Желание отличаться от всех остальных не принятым и необыкновенным покроем одежды говорит о мелочности души; то же и в языке: напряженные поиски новых выражений и малоизвестных слов порождаются ребяческим тщеславием педантов. Почему я не могу пользоваться той же речью, какою пользуются на парижском рынке? Аристофан Грамматик,[469] ничего в этом не смысля, порицал в Эпикуре простоту его речи и цель, которую тот ставил перед собой как оратор и которая состояла исключительно в ясности языка. Подражание чужой речи в силу его доступности — вещь, которой постоянно занимается целый народ; но подражать в мышлении и в воображении — это дается не так уж легко. Большинство читателей, находя облачение одинаковым, глубоко заблуждаются, полагая, что под ним скрыты и одинаковые тела.
Силу и сухожилия нельзя позаимствовать; заимствуются только уборы и плащ. Большинство тех, кто посещает меня, говорит так же, как написаны эти «Опыты»; но я, право, не знаю, думают ли они так же или как-нибудь по-иному.

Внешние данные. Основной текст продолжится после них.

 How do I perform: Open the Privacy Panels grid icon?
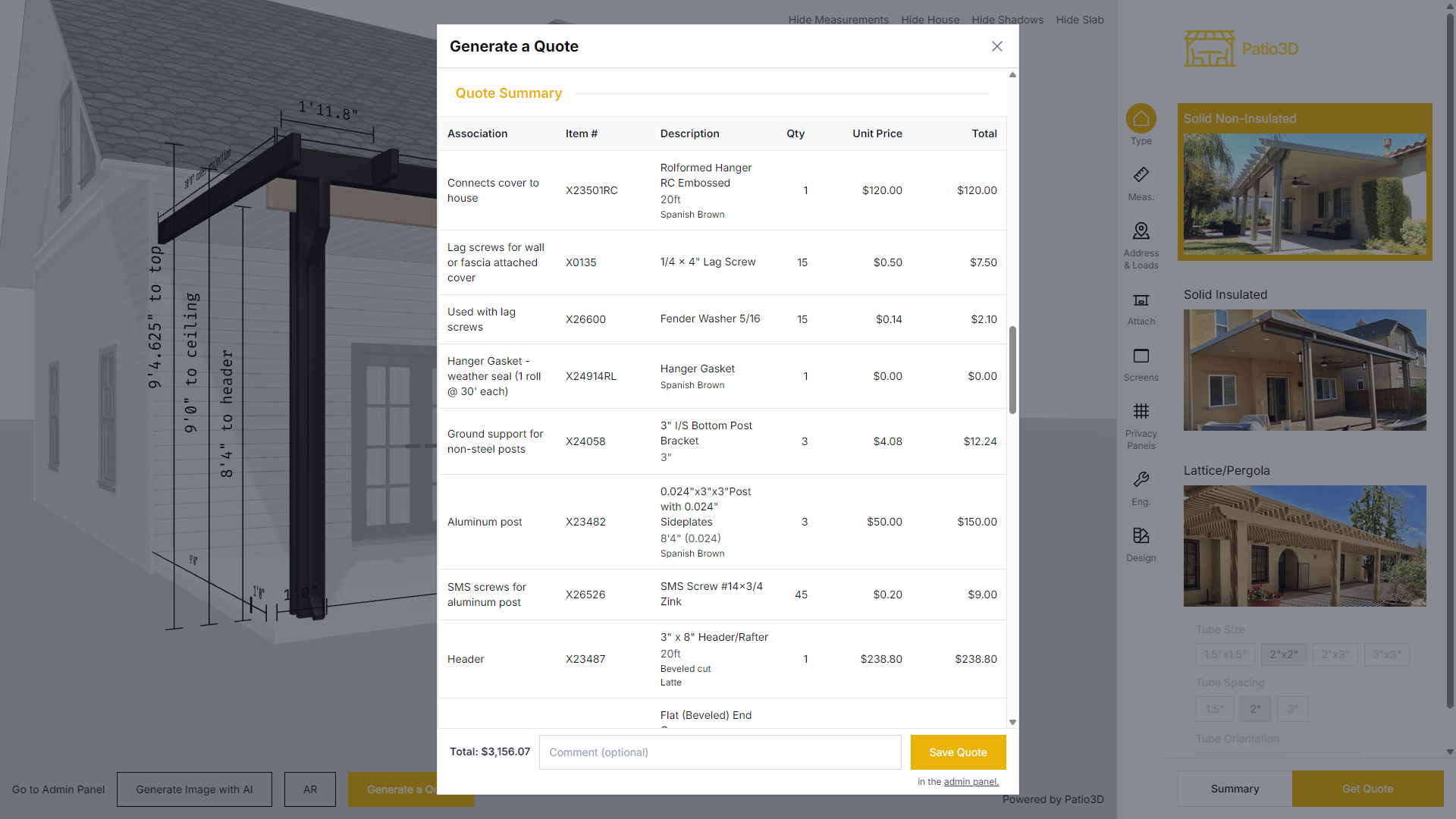pos(1141,412)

Афиняне, говорит Платон[470] заботятся преимущественно о богатстве и изяществе своей речи, лакедемоняне — о ее краткости, а жители Крита проявляют больше заботы об изобилии мыслей, нежели о самом языке: они-то поступают правильнее всего. Зенон говорил, что у него было два рода учеников: один, как он именует их, алчущие познания самих вещей, — и они были его любимцами; другие — , которые заботились только о языке.[471] Этим нисколько не отрицается, что умение красно говорить превосходная и весьма полезная вещь; но все же она совсем не так хороша, как принято считать, и мне досадно, что вся наша жизнь наполнена стремлением к ней. Что до меня, то я прежде всего хотел бы знать надлежащим образом свой родной язык, а затем язык соседних народов, с которыми я чаще всего общаюсь. Овладение же языками греческим и латинским — дело, несомненно, прекрасное и важное, но оно покупается слишком дорогою ценой. Я расскажу здесь о способе приобрести эти знания много дешевле обычного — способе, который был испытан на мне самом. Его сможет применить всякий, кто пожелает.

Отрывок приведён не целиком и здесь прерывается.